» WORKING DATA
=-=-=

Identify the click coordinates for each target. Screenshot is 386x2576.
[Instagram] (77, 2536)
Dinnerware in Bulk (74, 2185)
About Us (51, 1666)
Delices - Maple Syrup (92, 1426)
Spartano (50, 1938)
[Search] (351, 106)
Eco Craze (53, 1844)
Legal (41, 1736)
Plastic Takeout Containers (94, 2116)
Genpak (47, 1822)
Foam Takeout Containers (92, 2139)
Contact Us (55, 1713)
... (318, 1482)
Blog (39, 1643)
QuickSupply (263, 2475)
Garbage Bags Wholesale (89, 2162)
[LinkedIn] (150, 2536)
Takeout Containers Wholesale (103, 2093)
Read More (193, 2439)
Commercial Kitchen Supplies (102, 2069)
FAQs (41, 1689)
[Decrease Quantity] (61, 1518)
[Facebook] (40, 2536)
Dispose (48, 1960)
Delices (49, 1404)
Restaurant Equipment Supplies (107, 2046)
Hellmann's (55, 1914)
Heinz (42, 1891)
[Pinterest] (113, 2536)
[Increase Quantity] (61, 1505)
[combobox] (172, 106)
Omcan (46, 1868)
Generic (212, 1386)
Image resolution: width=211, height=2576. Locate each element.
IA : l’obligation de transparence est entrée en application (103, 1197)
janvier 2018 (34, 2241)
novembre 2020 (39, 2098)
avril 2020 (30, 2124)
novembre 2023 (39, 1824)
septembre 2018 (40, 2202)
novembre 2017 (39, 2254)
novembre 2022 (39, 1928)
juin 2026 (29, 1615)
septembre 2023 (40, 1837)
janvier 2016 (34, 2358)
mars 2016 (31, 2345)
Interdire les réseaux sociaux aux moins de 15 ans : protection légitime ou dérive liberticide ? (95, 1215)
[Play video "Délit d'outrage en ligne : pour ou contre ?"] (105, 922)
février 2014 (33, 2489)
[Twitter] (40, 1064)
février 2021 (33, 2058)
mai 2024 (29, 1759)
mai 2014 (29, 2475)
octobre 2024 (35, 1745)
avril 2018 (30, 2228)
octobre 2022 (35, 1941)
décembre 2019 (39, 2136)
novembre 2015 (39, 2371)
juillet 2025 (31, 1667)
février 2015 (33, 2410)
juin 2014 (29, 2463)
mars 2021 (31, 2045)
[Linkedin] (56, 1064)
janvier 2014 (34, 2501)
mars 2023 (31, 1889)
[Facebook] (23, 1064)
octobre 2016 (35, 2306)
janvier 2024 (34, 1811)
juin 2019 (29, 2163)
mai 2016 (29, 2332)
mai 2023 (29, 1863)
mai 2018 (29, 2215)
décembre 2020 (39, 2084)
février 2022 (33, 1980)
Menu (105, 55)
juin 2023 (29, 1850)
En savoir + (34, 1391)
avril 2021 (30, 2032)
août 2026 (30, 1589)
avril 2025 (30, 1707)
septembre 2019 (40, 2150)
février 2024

=-=-=

» PROBLEM TO SOLVE
Within the material above, transcribe exactly the lines that run from the line holding "Foam Takeout Containers (92, 2139)" through the line holding "IA : l’obligation".

» COMPLETED TASK
Foam Takeout Containers (92, 2139)
Contact Us (55, 1713)
... (318, 1482)
Blog (39, 1643)
QuickSupply (263, 2475)
Garbage Bags Wholesale (89, 2162)
[LinkedIn] (150, 2536)
Takeout Containers Wholesale (103, 2093)
Read More (193, 2439)
Commercial Kitchen Supplies (102, 2069)
FAQs (41, 1689)
[Decrease Quantity] (61, 1518)
[Facebook] (40, 2536)
Dispose (48, 1960)
Delices (49, 1404)
Restaurant Equipment Supplies (107, 2046)
Hellmann's (55, 1914)
Heinz (42, 1891)
[Pinterest] (113, 2536)
[Increase Quantity] (61, 1505)
[combobox] (172, 106)
Omcan (46, 1868)
Generic (212, 1386)
Image resolution: width=211, height=2576. Locate each element.
IA : l’obligation de transparence est entrée en application (103, 1197)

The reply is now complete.